## Exercise aim:
Could you retype exactly the line containing "The width and" and every line after it in the data below, leaving out the pictures?

--- START ---

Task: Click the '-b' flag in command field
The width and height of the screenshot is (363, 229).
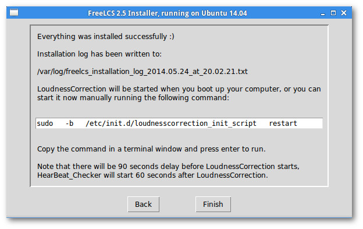Action: click(69, 124)
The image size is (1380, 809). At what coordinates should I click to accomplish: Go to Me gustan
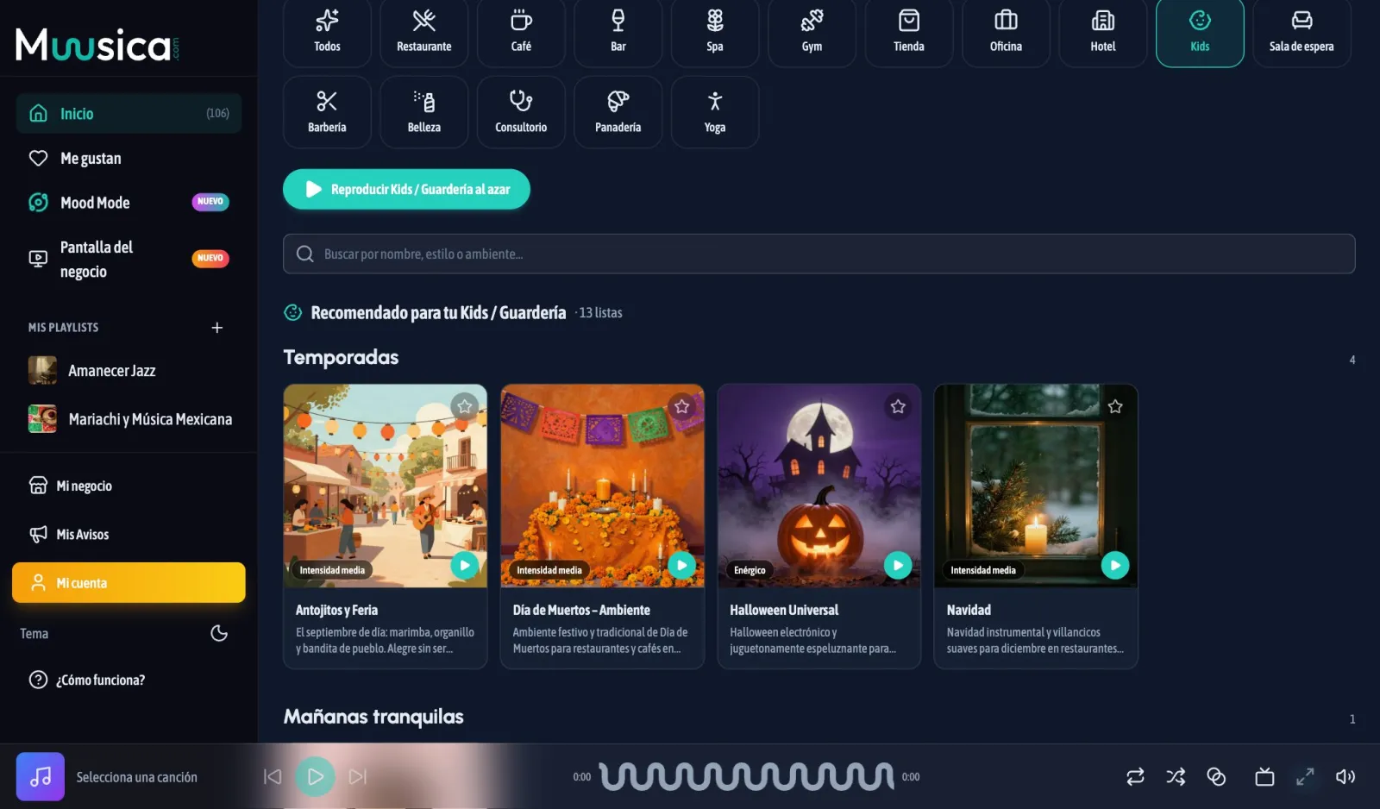tap(129, 158)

--- END ---

## Solution to this task:
The width and height of the screenshot is (363, 229).
Action: click(69, 124)
The image size is (1380, 809). At what coordinates should I click to accomplish: Go to Me gustan
tap(129, 158)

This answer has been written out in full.